How to suppress duplicate query results?

F

Flanker3812014-10-31 12:43:48

PHP

Flanker381, 2014-10-31 12:43:48

The task is more algorithmic than applied.
There is a table with full-text relevant search. The result of each unique request is recorded in a separate table (10 positions, request - result). The problem is that some requests may differ very slightly, declension, 1 short word, etc. At the same time, 5, 10, 20 or more similar requests - result is one. Actually an essence - to stop saving in the table of results of duplicates (a unique index not to offer, the content in requests changes) similar requests.
In my opinion, it is optimal to determine the degree of relevance of previous requests and simply not save if the result of the check is highly relevant. The search is implemented by the query:
SELECT *, MATCH `field` AGAINST ('$search') as relev FROM `table` ORDER BY relev DESC
How to pull the relev indicator into a php variable or set it to a relevance value of about 80% is not in the know.
I would be grateful for any thoughts on this.

Reply

Answer the question

In order to leave comments, you need to log in

3 answer(s)

D

Dmitry Entelis, 2014-10-31
@DmitriyEntelis

1. mysql is not able to return search relevance.
2. The meaning of hard caching of query results escapes me.
3. Why not use search tools that are designed for this, such as sphinx.
And the search will be better, and most likely faster, and no cache will be needed.

F

Flanker381, 2014-10-31
@Flanker381

In general it is necessary for the analysis of requests.
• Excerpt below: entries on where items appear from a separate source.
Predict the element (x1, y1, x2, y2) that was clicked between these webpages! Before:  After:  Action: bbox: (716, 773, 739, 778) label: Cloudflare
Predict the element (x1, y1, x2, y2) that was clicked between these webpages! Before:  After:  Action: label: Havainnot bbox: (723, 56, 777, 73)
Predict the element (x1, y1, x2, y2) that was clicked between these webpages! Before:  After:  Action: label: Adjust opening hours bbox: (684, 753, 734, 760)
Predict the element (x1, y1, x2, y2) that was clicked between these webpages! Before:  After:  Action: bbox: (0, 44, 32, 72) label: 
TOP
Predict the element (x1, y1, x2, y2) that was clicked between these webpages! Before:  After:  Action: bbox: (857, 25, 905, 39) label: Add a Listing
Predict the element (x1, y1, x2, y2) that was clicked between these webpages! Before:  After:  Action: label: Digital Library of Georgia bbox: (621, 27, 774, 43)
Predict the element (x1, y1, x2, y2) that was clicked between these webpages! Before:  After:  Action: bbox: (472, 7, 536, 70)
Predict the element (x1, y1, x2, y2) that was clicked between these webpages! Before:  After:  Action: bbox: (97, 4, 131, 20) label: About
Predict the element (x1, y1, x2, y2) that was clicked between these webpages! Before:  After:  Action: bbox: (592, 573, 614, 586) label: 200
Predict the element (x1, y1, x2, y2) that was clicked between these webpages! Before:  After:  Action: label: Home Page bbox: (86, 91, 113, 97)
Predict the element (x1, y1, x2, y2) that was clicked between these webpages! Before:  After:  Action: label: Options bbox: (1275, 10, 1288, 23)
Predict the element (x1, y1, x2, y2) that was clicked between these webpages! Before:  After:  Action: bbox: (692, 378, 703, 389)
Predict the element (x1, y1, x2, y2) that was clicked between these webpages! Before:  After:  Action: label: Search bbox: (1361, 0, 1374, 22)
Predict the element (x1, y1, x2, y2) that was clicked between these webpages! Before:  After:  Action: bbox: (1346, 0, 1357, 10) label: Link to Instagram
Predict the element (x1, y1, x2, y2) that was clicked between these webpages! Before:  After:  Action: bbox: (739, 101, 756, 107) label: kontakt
Accordingly, I save those where the result is unique.
In principle, I figured out how to do this with static content. We just take, let's say, the titles of the first 10 records, sum it up, make a hash (primary key not by id), and save it along with the request. With the following requests, we check whether there is already such a hash in the database.
But the task is complicated by the fact that the content is dynamic. A full cycle of updating content in the database is a month. Today we saved one hash, and tomorrow, as a result of this issue, one new entry and the hash is already different, while under yesterday's hash there will be exactly the same result -> again a double. UPDATE hash records can be done on each new identical request, but in this case there is a window between a new similar duplicate request and updating the old request.
(Sorry for the title, typo)

A

Andrey, 2014-10-31
@andreyvlru

Index your content with the sphinx, when compiling the index, it writes words there without ending
, that is, "car" and "cars" will be the same for it. If you search for such words, the results will be the same. At the output, the sphinx will give you a set of identifiers from the database, you can save it as you like.